Then for any positive number l>0, denoting the unit ball \(\mathcal {B}(l)=\{\mathbf{x}: \|\mathbf{x}\|\le l\}\), we can obtain

$$ r(\lambda):=\frac{\mbox{Measure of $\varOmega _{1}(\lambda)\cap \mathcal{B}(l)$}}{\mbox{Measure of $\varOmega_{2}(\lambda)\cap\mathcal {B}(l)$}} = \frac{\arctan\frac{1}{\lambda}}{ \frac{\pi}{2} - \arctan\frac{1}{\lambda}}. $$
(3.11)

Since λ>1, we have \(\arctan\frac{1}{\lambda}<\frac{\pi}{4}\) and hence r(λ)<1. In addition,

$$ \lim_{\lambda\rightarrow\infty} r(\lambda) = 0. $$
(3.12)

Therefore we can conclude that the BB method has a greater possibility such that it converges faster as the problem condition increases and this possibility tends to one when λ goes to infinity.

Tasks to perform
A - Could you print everything in the BB method passage from "Therefore we can" down to "goes to infinity."?
B - Can you carry on the BB method passage from the point where it stops?

Given data
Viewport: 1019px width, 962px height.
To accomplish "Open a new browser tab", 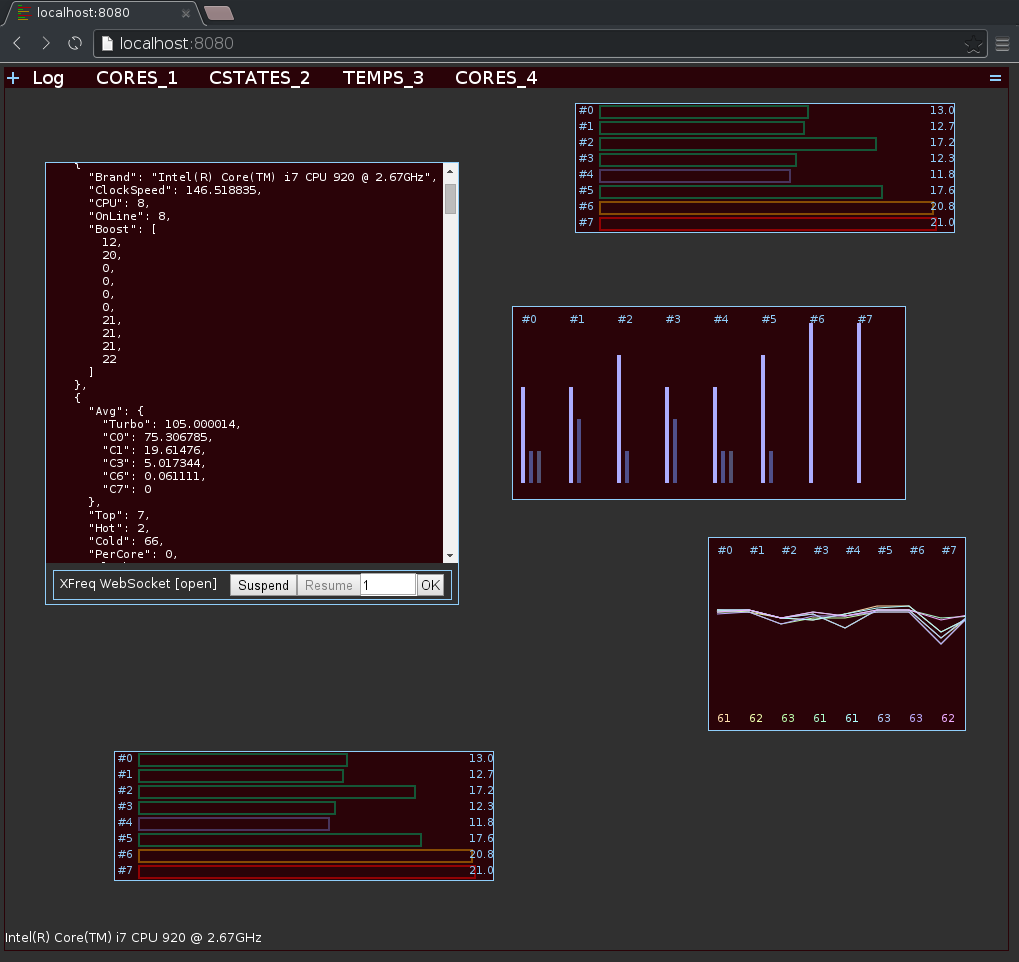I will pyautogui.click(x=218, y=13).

The responses
A -
Therefore we can conclude that the BB method has a greater possibility such that it converges faster as the problem condition increases and this possibility tends to one when λ goes to infinity.

B -
To some extent, the analysis in the previous paragraph is similar to the one in Nocedal et al. [9] for the SD method in the two-dimensional case, although the latter is only linearly convergent. As was shown from Fig. 12 in Nocedal et al. [9] and the related discussions, for a fixed starting point, the convergence rate of the SD method improves when the condition number tends to infinity. The analysis for either the BB method or the SD method in the two-dimensional case is not typical. It remains under investigation how the problem condition influences the convergence of the BB method for higher-dimensional problems.